Dans Konna libérée : "La ville se repeuple mais on manque de nourriture"

Capture d'écran d'une vidéo des forces françaises filmées entre le 21 et le 23 janvier dans la zone de Mopti et Sévaré. 
 
Depuis le 18 janvier, les forces maliennes et françaises contrôlent la ville de Konna, dans le centre du pays, prise une semaine plus tôt par des groupes islamistes armés. Malgré les difficultés de communication avec cette partie du pays, nous sommes parvenus à joindre un de nos Observateurs dans cette ville.
 
Depuis le 11 janvier, les forces maliennes, appuyées par les forces françaises, opèrent une contre-offensive dans le nord du Mali, zone contrôlée depuis le printemps 2011 par plusieurs groupes islamistes armés liés à Al-Qaida, dont le Mujao et les Touareg islamistes d’Ansar Dine. 
 
Konna est une commune regroupant 25 villages formant une agglomération d’un peu plus de 36 000 habitants. Elle est située à 56 kilomètres de Sévaré, dernier verrou sur la route vers Bamako.
 
Nos Observateurs dans les zones de Tombouctou, Gao et Kidal sont injoignables par téléphone depuis le début de la semaine.
 
Contributeurs

"L’armée craint que des éléments des groupes islamistes ne se fondent dans la population"

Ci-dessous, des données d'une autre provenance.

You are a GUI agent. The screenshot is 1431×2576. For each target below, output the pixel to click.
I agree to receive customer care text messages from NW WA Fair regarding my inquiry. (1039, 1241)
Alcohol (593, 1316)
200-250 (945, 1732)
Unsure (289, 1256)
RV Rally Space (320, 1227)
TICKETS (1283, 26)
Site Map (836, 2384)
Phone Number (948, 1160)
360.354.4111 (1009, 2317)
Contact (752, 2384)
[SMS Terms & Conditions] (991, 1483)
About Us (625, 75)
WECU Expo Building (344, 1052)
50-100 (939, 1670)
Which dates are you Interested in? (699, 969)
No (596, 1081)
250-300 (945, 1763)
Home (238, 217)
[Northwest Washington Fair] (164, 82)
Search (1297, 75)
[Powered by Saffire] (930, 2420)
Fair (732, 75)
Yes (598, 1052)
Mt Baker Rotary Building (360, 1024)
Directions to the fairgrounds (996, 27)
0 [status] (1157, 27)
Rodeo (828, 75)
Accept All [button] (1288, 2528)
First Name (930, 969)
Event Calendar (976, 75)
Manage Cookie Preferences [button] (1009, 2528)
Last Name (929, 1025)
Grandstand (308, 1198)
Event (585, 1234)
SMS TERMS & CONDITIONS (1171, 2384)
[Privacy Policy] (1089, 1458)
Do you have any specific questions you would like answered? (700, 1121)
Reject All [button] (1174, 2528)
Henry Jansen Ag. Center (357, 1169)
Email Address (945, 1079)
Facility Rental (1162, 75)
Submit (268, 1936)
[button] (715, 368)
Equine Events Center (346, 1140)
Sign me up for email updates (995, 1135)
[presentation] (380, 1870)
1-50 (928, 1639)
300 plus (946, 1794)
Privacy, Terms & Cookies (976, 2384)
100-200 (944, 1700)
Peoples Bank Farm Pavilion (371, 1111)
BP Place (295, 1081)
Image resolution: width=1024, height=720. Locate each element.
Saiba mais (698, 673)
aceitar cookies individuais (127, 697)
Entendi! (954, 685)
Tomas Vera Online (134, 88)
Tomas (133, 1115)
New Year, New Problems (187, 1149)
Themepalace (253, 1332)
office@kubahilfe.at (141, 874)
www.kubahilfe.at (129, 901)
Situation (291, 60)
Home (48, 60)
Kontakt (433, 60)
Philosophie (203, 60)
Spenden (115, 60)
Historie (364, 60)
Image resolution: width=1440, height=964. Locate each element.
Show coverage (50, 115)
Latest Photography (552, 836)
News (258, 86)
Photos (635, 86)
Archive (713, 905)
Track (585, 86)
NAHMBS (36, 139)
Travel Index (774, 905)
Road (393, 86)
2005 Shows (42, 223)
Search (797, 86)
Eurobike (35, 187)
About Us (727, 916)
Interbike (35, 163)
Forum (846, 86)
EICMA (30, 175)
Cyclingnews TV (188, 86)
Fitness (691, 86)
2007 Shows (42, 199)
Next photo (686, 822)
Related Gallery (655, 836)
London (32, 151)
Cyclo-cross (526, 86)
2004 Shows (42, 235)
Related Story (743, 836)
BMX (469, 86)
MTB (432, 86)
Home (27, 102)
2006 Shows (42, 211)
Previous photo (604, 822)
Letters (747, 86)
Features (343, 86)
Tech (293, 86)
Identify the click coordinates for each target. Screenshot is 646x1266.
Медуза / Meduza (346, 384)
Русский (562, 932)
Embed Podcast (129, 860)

Issa Ahmadou vient de Douentza, une ville prise par les djihadistes en septembre, mais s’est réfugié à Konna depuis novembre. Douentza a, depuis, été reprise par les forces maliennes et françaises le 21 janvier.
 
Depuis les combats qui ont eu lieu à Konna, toutes les communications avaient été coupées car les islamistes avaient détruit les réseaux de communication lors de leur débâcle. Mais hier, nous avons réalisé que le réseau revenait peu à peu.
 
Après l’arrivée des bandits islamistes dans la ville, une grande partie de la population a fui dans la périphérie. Beaucoup s’étaient cachés dans les petits villages alentour. Mais, depuis la libération, la ville se repeuple petit à petit, il y a beaucoup plus de vie.
 
Nous manquons en revanche de nourriture car les échanges commerciaux avec les autres villes ont été bloqués par la guerre. La route vers Mopti vient de rouvrir, donc on peut aller y faire quelques courses. Mais seulement les motos ont le droit de circuler sur cet axe. Les militaires nous ont expliqué que c’était par mesure de sécurité. Ils ont peur que des éléments des groupes islamistes se cachent dans les transports en commun pour prendre la fuite. 
 
Nous avons entendu parler des exactions qui auraient eu lieu à Sévaré mais, pour l’heure, rien de tel n’a été signalé à Konna. Certes, les contrôles d’identité sont très fréquents mais tant que tu as tes papiers en règle, tu n’as pas de problèmes [les troupes maliennes sont accusées d'exactions dans le centre du pays à l'encontre des communautés arabe et touareg locales, majoritaires au sein des groupes islamistes armés, NDLR]. 
             
Aujourd’hui, nous attendons que des organisations viennent nous approvisionner en nourriture. Moi, j’ai encore quelques réserves chez moi, mais ce n’est pas le cas de tout le monde.